→ **Data shown**:
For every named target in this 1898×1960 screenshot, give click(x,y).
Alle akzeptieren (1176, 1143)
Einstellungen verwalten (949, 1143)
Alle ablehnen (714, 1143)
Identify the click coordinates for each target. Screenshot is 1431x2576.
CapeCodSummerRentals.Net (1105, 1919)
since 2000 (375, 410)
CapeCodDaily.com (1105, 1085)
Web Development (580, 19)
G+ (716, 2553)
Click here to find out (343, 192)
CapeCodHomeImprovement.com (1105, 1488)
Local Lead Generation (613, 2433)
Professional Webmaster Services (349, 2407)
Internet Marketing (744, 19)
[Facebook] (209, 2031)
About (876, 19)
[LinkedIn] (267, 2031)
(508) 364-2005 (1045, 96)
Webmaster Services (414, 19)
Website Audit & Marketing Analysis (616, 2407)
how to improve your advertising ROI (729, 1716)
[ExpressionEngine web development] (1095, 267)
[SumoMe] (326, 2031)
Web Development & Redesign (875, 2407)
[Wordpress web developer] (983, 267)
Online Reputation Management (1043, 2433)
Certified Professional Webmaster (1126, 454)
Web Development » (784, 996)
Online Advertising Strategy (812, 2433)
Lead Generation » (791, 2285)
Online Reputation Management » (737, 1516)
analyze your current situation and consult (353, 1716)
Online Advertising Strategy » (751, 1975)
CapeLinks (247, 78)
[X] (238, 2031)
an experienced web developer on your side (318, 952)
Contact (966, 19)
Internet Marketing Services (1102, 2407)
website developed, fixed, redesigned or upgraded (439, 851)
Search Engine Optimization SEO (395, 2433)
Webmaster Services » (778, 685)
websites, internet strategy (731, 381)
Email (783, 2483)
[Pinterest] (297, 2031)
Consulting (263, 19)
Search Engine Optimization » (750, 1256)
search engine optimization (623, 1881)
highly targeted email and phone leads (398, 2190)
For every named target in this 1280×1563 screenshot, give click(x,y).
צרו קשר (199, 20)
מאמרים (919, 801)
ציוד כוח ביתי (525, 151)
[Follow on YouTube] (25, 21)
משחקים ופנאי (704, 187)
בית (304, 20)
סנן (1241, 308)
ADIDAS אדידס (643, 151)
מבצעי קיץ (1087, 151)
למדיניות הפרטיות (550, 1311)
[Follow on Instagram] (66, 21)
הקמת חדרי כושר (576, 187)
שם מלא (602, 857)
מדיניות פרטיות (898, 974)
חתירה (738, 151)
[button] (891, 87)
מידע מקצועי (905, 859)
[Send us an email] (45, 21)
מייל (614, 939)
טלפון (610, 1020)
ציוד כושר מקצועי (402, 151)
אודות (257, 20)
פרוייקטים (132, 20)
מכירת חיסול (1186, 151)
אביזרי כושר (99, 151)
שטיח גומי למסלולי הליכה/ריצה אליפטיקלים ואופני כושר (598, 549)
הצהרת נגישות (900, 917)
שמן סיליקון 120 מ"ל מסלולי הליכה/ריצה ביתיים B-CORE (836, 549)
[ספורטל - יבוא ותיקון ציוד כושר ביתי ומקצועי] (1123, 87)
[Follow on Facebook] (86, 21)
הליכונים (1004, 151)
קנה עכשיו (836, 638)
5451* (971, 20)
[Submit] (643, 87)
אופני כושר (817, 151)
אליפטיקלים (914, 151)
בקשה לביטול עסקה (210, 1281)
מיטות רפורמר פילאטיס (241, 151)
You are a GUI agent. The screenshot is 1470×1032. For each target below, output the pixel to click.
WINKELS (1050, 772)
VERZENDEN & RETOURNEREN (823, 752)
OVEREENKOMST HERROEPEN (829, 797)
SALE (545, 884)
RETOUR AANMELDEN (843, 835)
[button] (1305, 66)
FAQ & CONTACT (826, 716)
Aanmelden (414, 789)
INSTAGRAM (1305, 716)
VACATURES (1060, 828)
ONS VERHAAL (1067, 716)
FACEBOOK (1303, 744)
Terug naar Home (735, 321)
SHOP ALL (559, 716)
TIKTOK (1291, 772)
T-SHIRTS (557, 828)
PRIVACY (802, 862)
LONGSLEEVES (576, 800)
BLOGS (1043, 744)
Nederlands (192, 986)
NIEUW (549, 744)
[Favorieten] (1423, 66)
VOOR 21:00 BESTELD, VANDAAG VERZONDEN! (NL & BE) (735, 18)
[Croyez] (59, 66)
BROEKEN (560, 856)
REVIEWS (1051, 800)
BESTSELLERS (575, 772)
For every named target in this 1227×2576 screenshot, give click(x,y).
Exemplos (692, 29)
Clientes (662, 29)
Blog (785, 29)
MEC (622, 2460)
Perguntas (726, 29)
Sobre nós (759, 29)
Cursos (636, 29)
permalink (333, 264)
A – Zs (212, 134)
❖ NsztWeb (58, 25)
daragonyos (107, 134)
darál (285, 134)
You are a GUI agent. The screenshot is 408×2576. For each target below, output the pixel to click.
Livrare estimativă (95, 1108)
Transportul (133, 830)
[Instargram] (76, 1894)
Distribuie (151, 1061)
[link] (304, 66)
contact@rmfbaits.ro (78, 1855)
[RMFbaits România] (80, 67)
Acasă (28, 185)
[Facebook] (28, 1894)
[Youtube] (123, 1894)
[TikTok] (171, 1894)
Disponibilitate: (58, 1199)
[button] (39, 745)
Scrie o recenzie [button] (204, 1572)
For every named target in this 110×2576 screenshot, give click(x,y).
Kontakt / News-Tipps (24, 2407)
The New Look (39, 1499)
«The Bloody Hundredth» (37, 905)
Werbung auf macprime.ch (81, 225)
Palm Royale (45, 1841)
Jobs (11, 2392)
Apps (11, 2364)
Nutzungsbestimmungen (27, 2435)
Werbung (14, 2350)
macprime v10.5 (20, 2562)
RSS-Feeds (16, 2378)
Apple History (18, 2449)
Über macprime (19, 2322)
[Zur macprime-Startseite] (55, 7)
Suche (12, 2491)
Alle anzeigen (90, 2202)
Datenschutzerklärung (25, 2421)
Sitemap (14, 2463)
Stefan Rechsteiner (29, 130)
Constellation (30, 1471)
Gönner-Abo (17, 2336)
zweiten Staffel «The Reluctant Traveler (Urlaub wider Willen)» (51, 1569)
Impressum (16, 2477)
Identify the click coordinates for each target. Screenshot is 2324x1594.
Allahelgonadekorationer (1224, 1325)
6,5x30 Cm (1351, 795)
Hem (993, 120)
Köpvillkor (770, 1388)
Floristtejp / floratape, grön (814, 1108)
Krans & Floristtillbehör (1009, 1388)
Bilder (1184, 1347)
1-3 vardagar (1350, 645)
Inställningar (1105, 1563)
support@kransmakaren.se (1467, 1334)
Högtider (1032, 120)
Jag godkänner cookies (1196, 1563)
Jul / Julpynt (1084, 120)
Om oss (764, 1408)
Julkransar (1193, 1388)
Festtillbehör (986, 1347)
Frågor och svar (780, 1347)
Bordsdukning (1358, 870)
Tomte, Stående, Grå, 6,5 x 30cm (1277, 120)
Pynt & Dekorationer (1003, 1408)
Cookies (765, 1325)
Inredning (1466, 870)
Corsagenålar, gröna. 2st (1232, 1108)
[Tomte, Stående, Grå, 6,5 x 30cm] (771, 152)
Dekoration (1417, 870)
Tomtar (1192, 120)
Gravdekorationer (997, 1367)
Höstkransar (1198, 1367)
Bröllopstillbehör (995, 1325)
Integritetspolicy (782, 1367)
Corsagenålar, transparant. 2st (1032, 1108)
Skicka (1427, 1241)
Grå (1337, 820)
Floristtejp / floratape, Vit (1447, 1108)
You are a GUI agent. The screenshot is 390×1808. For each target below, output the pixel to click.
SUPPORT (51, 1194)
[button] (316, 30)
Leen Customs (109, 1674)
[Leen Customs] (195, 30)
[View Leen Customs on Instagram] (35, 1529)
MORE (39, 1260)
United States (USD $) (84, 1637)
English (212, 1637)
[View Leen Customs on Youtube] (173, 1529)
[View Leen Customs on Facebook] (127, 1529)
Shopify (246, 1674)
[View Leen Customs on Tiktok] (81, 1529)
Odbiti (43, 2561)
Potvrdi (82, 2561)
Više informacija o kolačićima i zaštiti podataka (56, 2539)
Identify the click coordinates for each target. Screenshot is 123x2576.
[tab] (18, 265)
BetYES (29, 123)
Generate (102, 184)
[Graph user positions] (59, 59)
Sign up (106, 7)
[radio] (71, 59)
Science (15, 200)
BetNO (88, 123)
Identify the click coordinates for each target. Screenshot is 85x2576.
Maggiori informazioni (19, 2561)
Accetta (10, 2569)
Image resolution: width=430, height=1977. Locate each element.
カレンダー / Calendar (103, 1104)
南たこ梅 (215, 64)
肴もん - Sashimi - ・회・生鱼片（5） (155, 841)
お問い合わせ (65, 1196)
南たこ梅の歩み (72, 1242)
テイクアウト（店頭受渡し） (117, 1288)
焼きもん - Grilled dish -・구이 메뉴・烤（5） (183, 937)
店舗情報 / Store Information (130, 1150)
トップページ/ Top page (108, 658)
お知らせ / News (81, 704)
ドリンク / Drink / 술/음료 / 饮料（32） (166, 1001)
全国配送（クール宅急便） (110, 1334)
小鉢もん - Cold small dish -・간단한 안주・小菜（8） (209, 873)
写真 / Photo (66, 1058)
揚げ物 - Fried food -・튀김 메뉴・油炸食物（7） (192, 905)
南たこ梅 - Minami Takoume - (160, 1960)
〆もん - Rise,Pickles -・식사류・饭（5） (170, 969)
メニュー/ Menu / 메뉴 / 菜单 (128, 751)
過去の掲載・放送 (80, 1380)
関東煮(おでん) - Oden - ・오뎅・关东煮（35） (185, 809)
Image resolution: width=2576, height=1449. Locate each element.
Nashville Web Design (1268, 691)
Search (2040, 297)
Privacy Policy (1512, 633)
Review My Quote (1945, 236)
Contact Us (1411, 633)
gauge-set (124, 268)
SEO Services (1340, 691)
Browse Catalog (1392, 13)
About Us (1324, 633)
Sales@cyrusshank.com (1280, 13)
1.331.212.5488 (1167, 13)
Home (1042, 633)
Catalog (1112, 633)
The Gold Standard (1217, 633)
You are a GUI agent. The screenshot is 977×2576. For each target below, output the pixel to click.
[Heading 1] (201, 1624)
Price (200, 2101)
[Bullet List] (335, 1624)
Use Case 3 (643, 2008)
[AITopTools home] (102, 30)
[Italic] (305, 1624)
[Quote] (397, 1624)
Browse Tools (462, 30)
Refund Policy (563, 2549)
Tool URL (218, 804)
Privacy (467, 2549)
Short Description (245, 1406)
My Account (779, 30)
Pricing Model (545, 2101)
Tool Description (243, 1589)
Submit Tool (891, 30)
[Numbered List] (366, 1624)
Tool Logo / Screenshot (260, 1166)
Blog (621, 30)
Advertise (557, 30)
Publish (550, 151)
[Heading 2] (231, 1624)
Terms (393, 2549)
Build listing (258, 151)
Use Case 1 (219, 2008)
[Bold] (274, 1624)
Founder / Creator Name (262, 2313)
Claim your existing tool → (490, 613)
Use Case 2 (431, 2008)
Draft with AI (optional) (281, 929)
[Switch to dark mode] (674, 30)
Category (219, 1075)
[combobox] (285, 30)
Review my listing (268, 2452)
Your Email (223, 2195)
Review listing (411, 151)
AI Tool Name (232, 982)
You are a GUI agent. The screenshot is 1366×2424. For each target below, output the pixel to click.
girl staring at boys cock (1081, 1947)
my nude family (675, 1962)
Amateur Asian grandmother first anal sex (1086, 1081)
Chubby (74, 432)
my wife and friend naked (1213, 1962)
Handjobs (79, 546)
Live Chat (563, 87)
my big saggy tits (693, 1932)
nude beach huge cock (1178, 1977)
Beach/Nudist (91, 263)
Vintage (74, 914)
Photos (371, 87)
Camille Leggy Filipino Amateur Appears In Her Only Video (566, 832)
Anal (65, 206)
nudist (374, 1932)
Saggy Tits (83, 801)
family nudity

→ **What needs to be done**:
Where a line in the records above includes the string "output", show it.

→ **Response area**:
You are a GUI agent. The screenshot is 1470×1032. For each target below, output the pixel to click.
You are a GUI agent. The screenshot is 408×2576. For each target below, output the pixel to click.
You are a GUI agent. The screenshot is 390×1808. For each target below, output the pixel to click.
You are a GUI agent. The screenshot is 977×2576. For each target below, output the pixel to click.
You are a GUI agent. The screenshot is 1366×2424. For each target below, output the pixel to click.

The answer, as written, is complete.